Well, I just finished day 49 and its amazing that I did. Yesterday was a tough day--one that almost caused me to give up on a lot of things! Thank God its over and after 1 nightmare last night (my 3rd or 4th night in a row w/ nightmares); and near panic attacks (only near, though!)...I made it to today and to the Light! Hallelujah! I'm grateful to the Lord for that.
There have been so many things going on-a sibling going through hard and crazy marital problems after 30 years of marriage. I had a thyroid biopsy (negative, thank God!) ; all Holiday plans all messed up...just a bunch of things. I tried journaling yesterday a couple of times and outside of a few words here and there the majority of it all was, "I don't know."
Clueless is what the feeling is like. I came so close to just losing faith yesterday. I called a friend and although we didn't talk about the problem (we'll meet in a couple of days for that), she prayed for me and that I have courage. Boy, did that help...that's exactly what I needed was courage. Courage to face everything that's going on i my life right now. Even the courage to tell myself the truth...and to hear the truth even from others.
And someone did tell me the truth...ouch. One of the things they said was that I did not have enough room in my life for a husband or for friends (the friends part I didn't agree with). But the husband part (I'm single) made me stop and think...hmm...that's true. And what's also true is that I don't want to change my vision for my life--it's what i'm working hard to get to. SO, maybe I won't have a husband.
then a lot of women around me started flipping out with their spouses/mates, and I began to think...hmmm...maybe I really don't want a husband.
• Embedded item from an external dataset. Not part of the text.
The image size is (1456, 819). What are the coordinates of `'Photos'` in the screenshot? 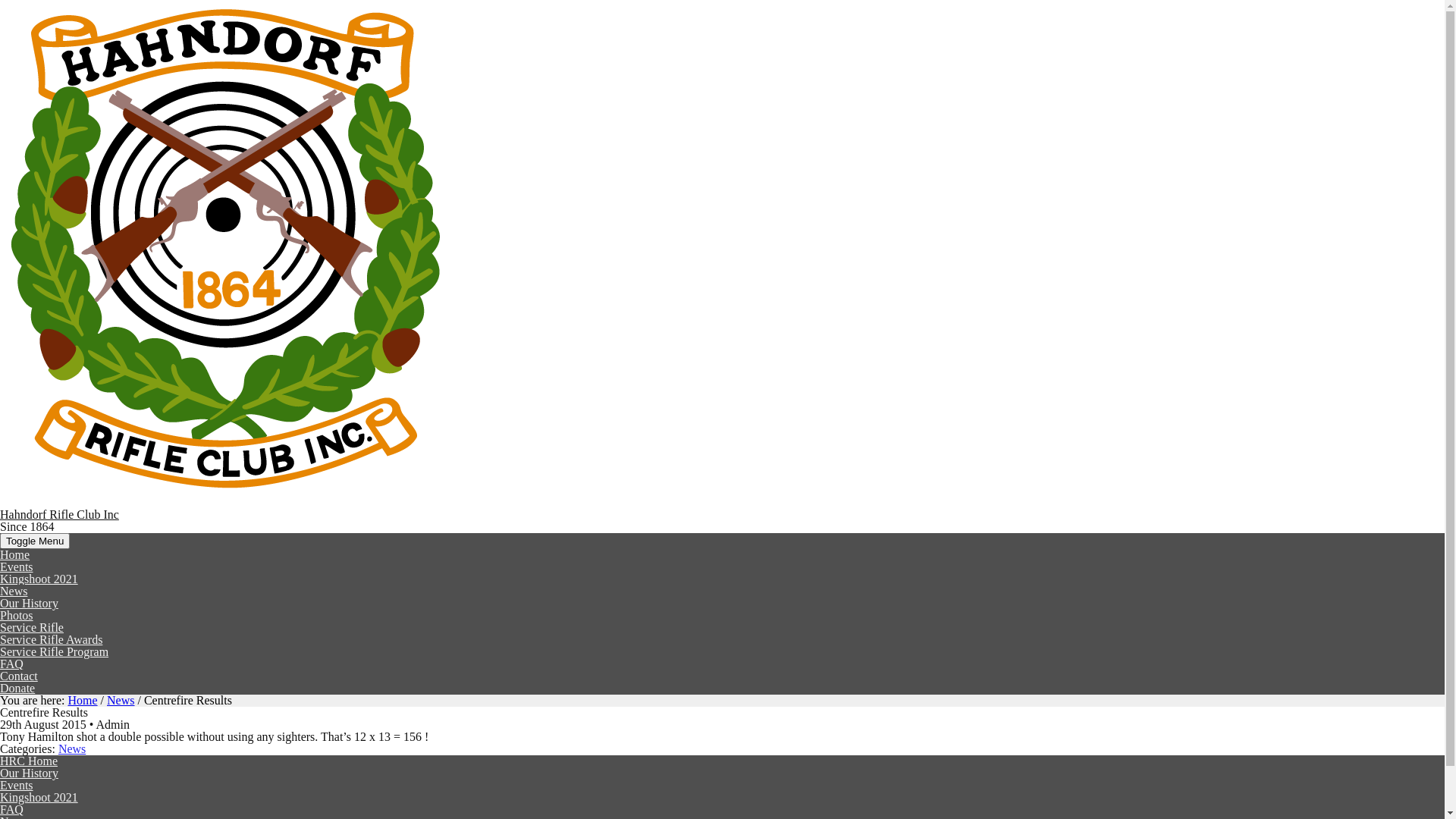 It's located at (17, 615).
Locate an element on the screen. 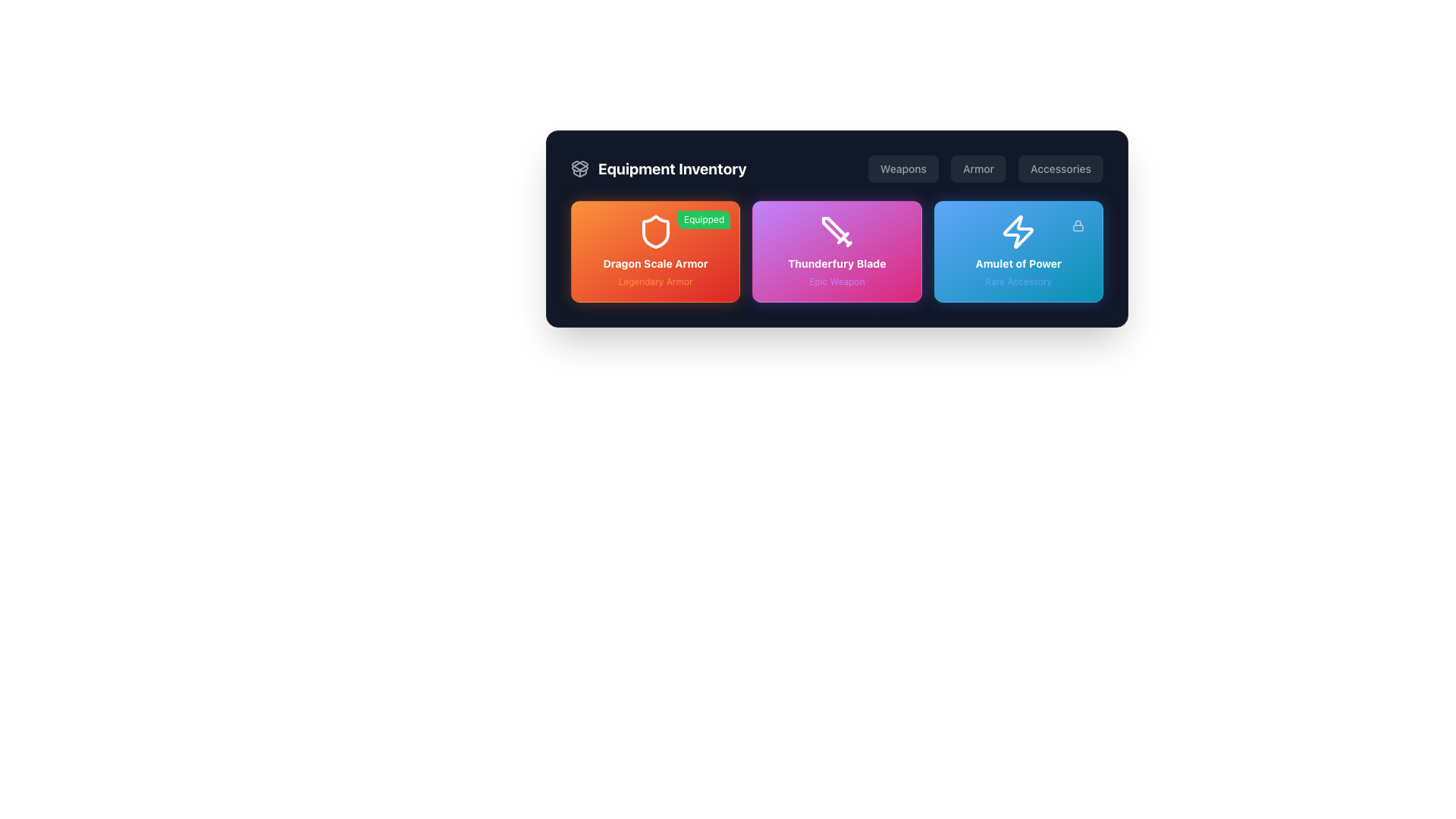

Now (right now), I'm thinking...forget this husband thing!!! I want to just relax, have fun and enjoy everyday without all the craziness that's going on in these couples around me!
Yes, I want the love, intimacy, etc. but man, it seems like such a high price to pay! between who's mate doesn't want to go to work, doesn't want to pay the bills, doesn't care, doesn't want her to have friends, etc!!!
I don't know. But what I do know is that I want to continue on with my plans and forget this crazy idea of looking for someone. If he shows up and I fall madly in love :o) (very hollywoodish) great. But if not...I want to enjoy life no matter what. I want to make friends, laugh, love and move on forward from a day like yesterday into an even greater tomorrow.
Tomorrow night..salsa dancing. Friday..a heart to heart with a friend. Saturday...maybe home watching a movie. Sunday...church. It's all good.
Oh and the breakthrough? Getting a revelation that i can be happy alone!
and the fact that i lost 2 lbs ain't bad, either!!!